After several hit-and-run accidents, including one on Sept. 12, 2012, that left a woman hospitalized, a traffic signal is set to be installed at the intersection of Reseda Boulevard and Dearborn Street.
Los Angeles City Councilman Mitchell Englander said a contractor is being selected to install the signal at the intersection.
According to the LAPD, 42 collisions involving pedestrians have been reported at the intersection in the past five years. Of those 42 collisions, 19 were hit-and-run incidents.
Within the past two years, there have been 10 misdemeanor hit-and-runs with minimal injury, two felony hit-and-runs and one felony DUI.

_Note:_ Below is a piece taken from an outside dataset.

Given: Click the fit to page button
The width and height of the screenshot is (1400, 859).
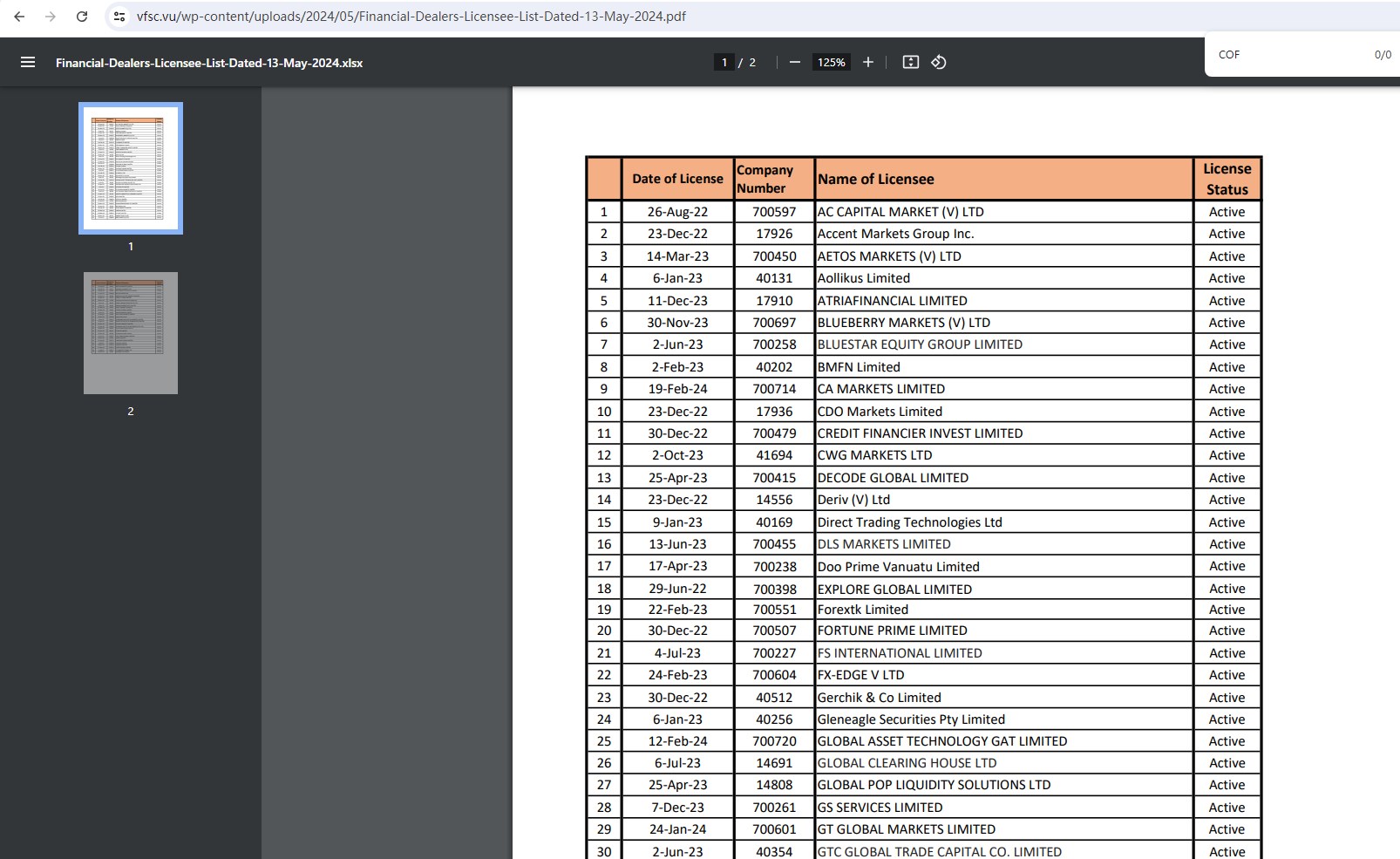Looking at the screenshot, I should click(910, 62).
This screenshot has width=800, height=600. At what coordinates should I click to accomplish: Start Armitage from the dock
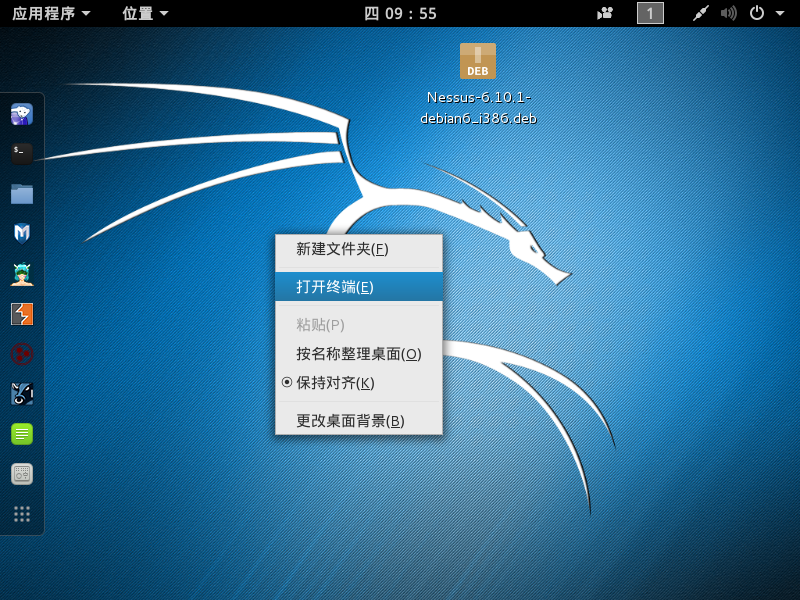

“The entire corridor of Reseda Boulevard, near CSUN has very heavy car, pedestrian and bicycle traffic,” Englander said. “So traffic safety has always been a serious concern for us, LAPD, CSUN students and faculty and the surrounding community.”
Students said they take extra precautions when crossing the street at the intersection.
“Sometimes it makes me nervous to cross the street,” said Nancy Caballero, 19, freshman marine biology major. “You have to wait until it’s red (at Nordhoff) and red (at Prairie) to cross.”
Englander, who represents the 12th District which includes Northridge, said the community has been concerned about the intersection for a while.
“Our office pushed to have a signal installed at this location because we have known for many years that it is dangerous, and we have known about every one of the pedestrian collisions,” Englander said.
Because the intersection is off campus, accidents that occur at this intersection are under the jurisdiction of the LAPD.
“LAPD is the primary agency for this intersection,” said Christina Villalobos, public information officer for CSUN’s Department of Police Services. “However, that’s not to say (the CSUN Police Department) hasn’t assisted them.”
CSUN police and LAPD came together to conduct a pedestrian safety sting operation in 2010. During the two-and-a-half hour sting, more than 100 citations were written to drivers who did not yield to pedestrians.
Englander said approval for a light at the intersection occurred about 2 years ago.
“We worked to identify and secure federal transportation safety funds to pay for the design and installation,” Englander said.
Modern traffic signals are estimated to cost between $150,000 and $300,000 depending on the type of traffic signal.
Bids are now in for the construction of a traffic signal at the intersection, Englander said. Once a contractor is selected, he expects the signal to be up and running within a couple months.